- [WHAT YOU HAVE TO DO]
Make an exact copy of the entries, taking out every picture.

- [DATA RECORDS]
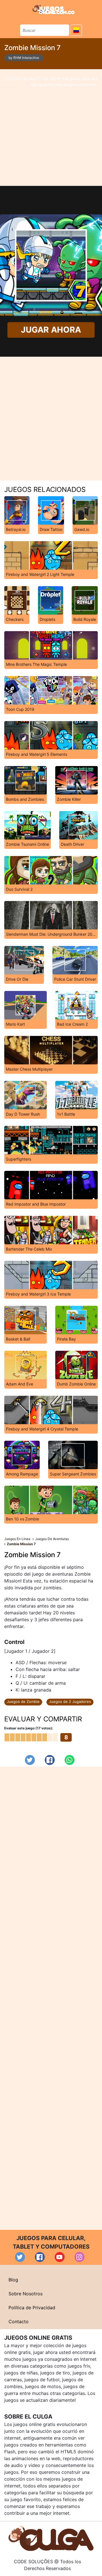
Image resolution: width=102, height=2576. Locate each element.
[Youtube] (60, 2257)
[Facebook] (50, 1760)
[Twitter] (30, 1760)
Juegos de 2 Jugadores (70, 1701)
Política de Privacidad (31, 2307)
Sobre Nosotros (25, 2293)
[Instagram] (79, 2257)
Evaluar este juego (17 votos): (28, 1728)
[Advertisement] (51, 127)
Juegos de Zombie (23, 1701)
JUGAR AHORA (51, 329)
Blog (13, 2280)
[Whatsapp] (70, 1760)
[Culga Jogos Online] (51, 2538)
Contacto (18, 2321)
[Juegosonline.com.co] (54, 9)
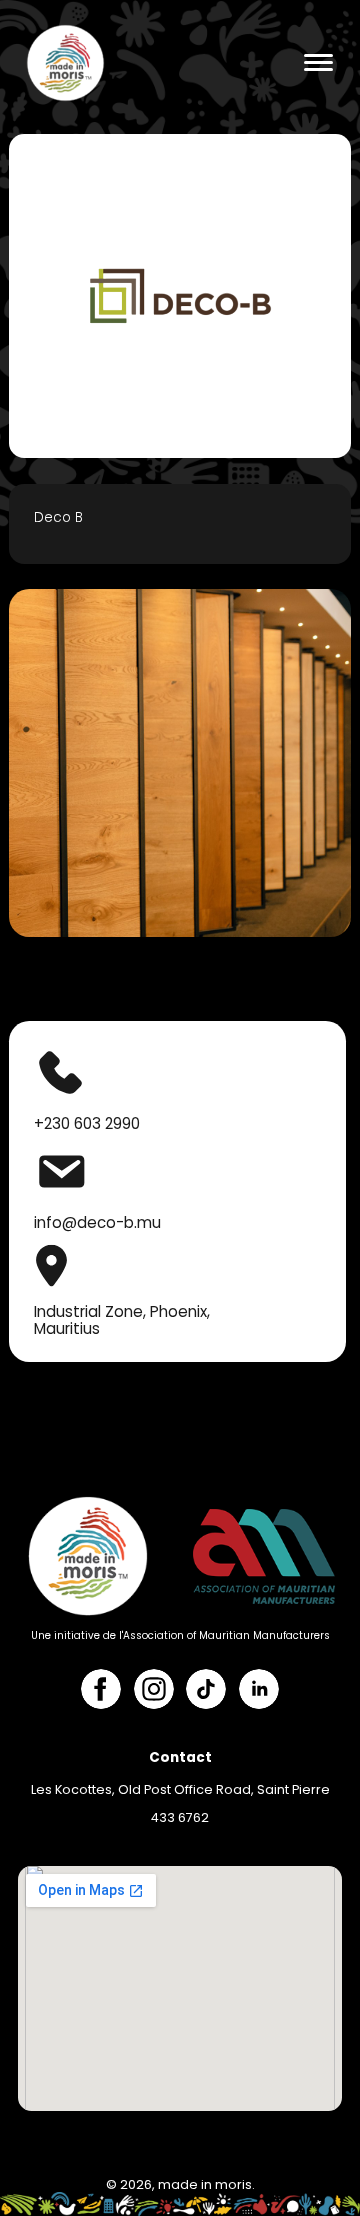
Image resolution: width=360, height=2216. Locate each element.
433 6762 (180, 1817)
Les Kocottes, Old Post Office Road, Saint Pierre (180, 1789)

- [EXPECTED ANSWER]
Image resolution: width=102, height=2576. Locate each element.
[Youtube] (60, 2257)
[Facebook] (50, 1760)
[Twitter] (30, 1760)
Juegos de 2 Jugadores (70, 1701)
Política de Privacidad (31, 2307)
Sobre Nosotros (25, 2293)
[Instagram] (79, 2257)
Evaluar este juego (17 votos): (28, 1728)
[Advertisement] (51, 127)
Juegos de Zombie (23, 1701)
JUGAR AHORA (51, 329)
Blog (13, 2280)
[Whatsapp] (70, 1760)
[Culga Jogos Online] (51, 2538)
Contacto (18, 2321)
[Juegosonline.com.co] (54, 9)
Image resolution: width=360, height=2216. Locate each element.
433 6762 (180, 1817)
Les Kocottes, Old Post Office Road, Saint Pierre (180, 1789)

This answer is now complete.